An optical memory device according to item 1. 18. The optical waveguide according to claim 14, wherein the refractive index of the resin core layer of the outermost optical waveguide member is larger than the refractive index of the resin core layer of the other optical waveguide member. The optical memory device according to claim 1. 19. The optical waveguide member according to claim 14, wherein a refractive index of the resin clad layer of the outermost optical waveguide member is smaller than a refractive index of the resin clad layer of the other optical waveguide member.
19. The optical memory element according to any one of items 18 to 18. 20. The method according to claim 14, wherein the height of the uneven portion of the outermost optical waveguide member is higher than the height of the uneven portion of the other optical waveguide member. An optical memory device according to claim 1. 21. The optical waveguide member according to claim 14, wherein a resin core layer of the outermost optical waveguide member is thicker than a resin core layer of the other optical waveguide member.
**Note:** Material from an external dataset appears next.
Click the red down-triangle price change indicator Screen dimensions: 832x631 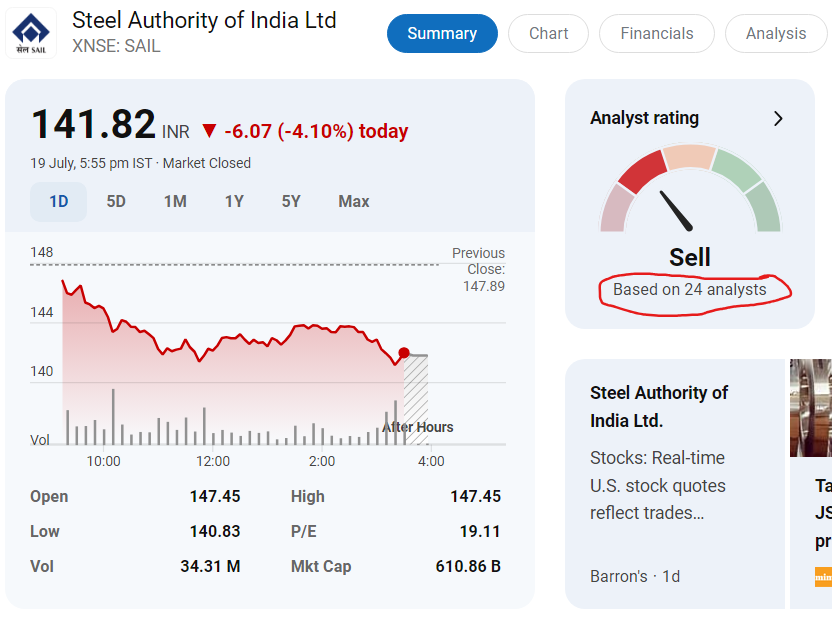pos(209,131)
Optical memory device. 22. The optical memory device according to claim 14, wherein the uneven portion of the outermost layer optical waveguide member is configured to have only intensity information. 23. The reproducing method for an optical memory device according to claim 14, wherein the irradiation state of the incident light is based on a reproduction pattern obtained by reproducing the outermost optical waveguide member. Reproducing the optical waveguide member after performing the adjustment of (1).